Not only did M. Levassor become the first recorded female driver (photos proving this date back to 1892), but soon after, she began manufacturing cars... which she named after herself.

You go, sister!

Sunday, September 3

FRANCES, WITH AN "E"

If you've never listened to a podcast, this may be a bit much... but I think you can deal. If you're a regular fan of podcats, and/or gay (or just one of the two), you need, and yes, I mean, "need" to check out The Entertainment Beat With Frances Gumm.

I just listened to Episode #18, and it was one of the most amazing things I've ever heard (and that's sayin' something, folks!)

I made a set of icons for the show (a general icon, some folders and a few document-replacements), but due to image and software copyright laws, I can't distribute them. I can, however, make non-profit copies for friends... so if you'd like a set of iCons (sorry, Macs only, at the moment) please post a comment, and let me know.

Ciao!

Friday, September 1

CRANK THIS MOTHER UP!

Alright, so I wrote a review of Crank, but blogger crashed my browser... twice. (And yes, I'm using the latest version of Firefox, so fuck-off, all you blogger assholes. Your product, free or not, sucks. I'm ready to pay for one that works.) So here is, take three:


My cousin, Sandra and I, went to the first screening of Crank, and it rocked. It wasn't heavily screened for reviewers, which is usually a bad sign when films are released in the US. But in this case, I think the studio took the right route. Most reviewers in major American print outlets are over-40, bitter, and have more hair on their butt than their balls (or head.) Except Ken Turran over at the Times, he's my dawg. But not matter what those other turds say, this movie rocked the kooch. (Amy Smart more than earns her second-billing in this film. Even though she's only in about 1/3 of the film, she steals nearly every scene she's in.)

Crank features pulse-pounding action, breathtaking stunt sequences, a too-hot-for-TV sex scene and big, belly laughs. The jump/stutter-cuts, and other MTV editing tricks (terms the over-40 reviewer uses as an insult, but I choose to reclaim, as a compliment) are smart, effecient ways of matching the break-neck speed of the action. For once, an action film found a way to keep the pace solid, from start to finish, without overwhelming the plot, or the audience. My only beef was that the pace never let up. With just a few subtle changes here and there, this film could be a blockbuster. It may turn out that way, regardless.

One scene that stuck out in my mind, was a chase sequence, where Jason Statham (who somehow managed to turn the usual macho-acting homo-bashing into a sexy, arousing sneer—just imagine him calling another gangster and asking, "Y'feel like going' down on me? Lettin' me lick your arse?—turns from harASSment to hot) is on his cell phone. Rather than simply inter-cut the two callers, they project the image of the other guy onto the wall, behind Statham, while he runs. Little tricks like this keep the film up-and-running like... well, let's just say there's a hard-on scene (before the sex scene) that's not to be missed. There are plenty of nice shots of Statham's ass, also not to be missed included in the film. And the ending... has to be seen to be believed.

_ _ _ _ _ _ _

▸ **Set of tasks**:
A) For each statement, say yes or no as to whether the blog excerpt supports it, and quote the exact words that settle it: (i) the icons made for the show currently work only on Macs; (ii) Blogger crashed the writer's browser once; (iii) Amy Smart appears in about half of Crank.
B) Please reproduce word for word the part of the blog excerpt that opens with the words containing "I just listened" and closes with "THIS MOTHER UP!".
C) Condense the paragraph of the blog excerpt that begins "Crank features pulse-pounding action" into a short list that keeps its main points.
Nothing asked about the blog excerpt depends on the listing.

▸ **Recorded data**:

_ _ _ _ _ _ _

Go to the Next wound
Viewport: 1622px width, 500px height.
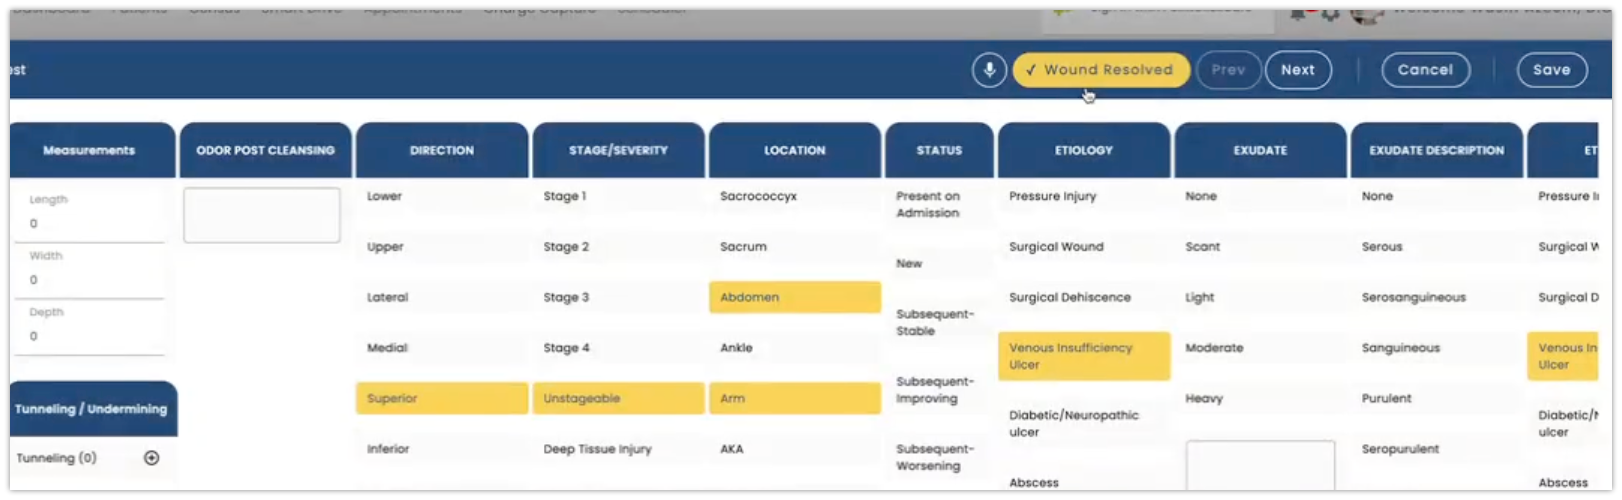coord(1298,70)
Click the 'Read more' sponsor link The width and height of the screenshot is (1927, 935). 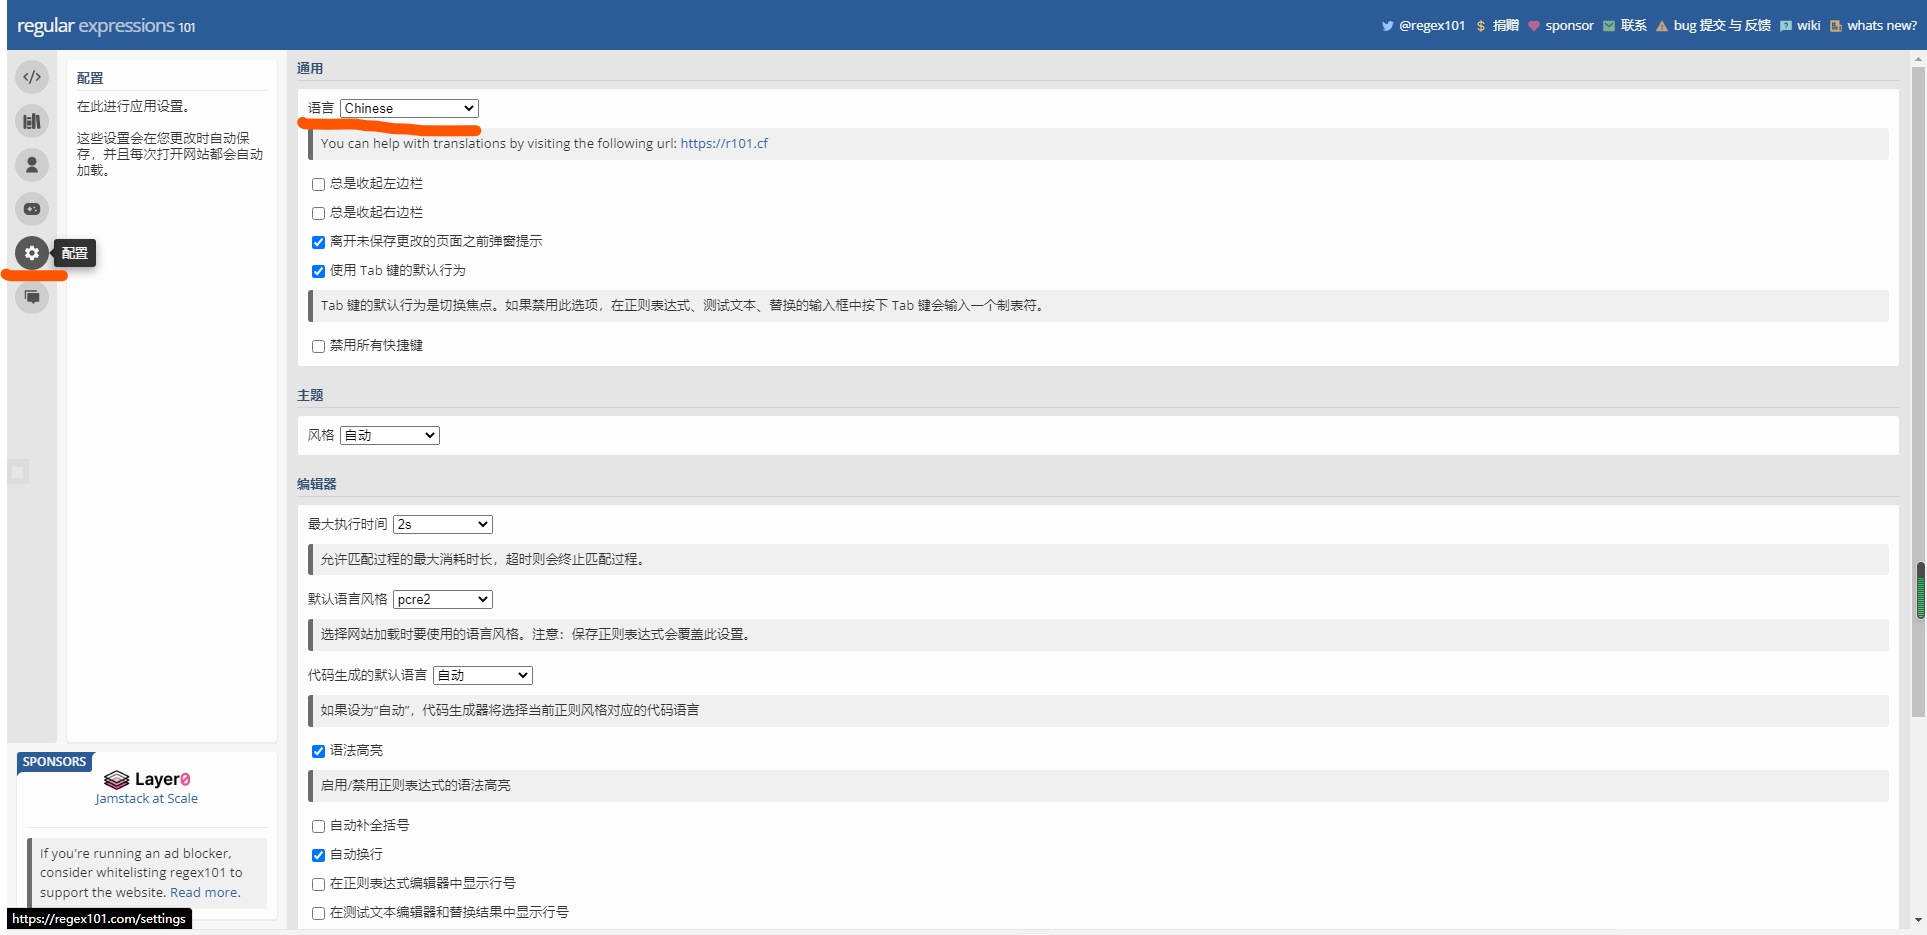click(204, 892)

_ _ _ _ _ _ _

▸ **Answers provided**:
A)
(i) Yes: "sorry, Macs only, at the moment"
(ii) No: "blogger crashed my browser... twice."
(iii) No: "she's only in about 1/3 of the film"

B)
I just listened to Episode #18, and it was one of the most amazing things I've ever heard (and that's sayin' something, folks!)

I made a set of icons for the show (a general icon, some folders and a few document-replacements), but due to image and software copyright laws, I can't distribute them. I can, however, make non-profit copies for friends... so if you'd like a set of iCons (sorry, Macs only, at the moment) please post a comment, and let me know.

Ciao!

Friday, September 1

CRANK THIS MOTHER UP!

C)
- Crank offers pulse-pounding action, breathtaking stunts, a too-hot-for-TV sex scene and big laughs.
- Its jump/stutter-cuts and other MTV editing tricks efficiently match the speed of the action.
- The pace stays solid from start to finish without overwhelming the plot or the audience.
- The only complaint is that the pace never lets up.
- With a few subtle changes the film could be a blockbuster, and it may become one regardless.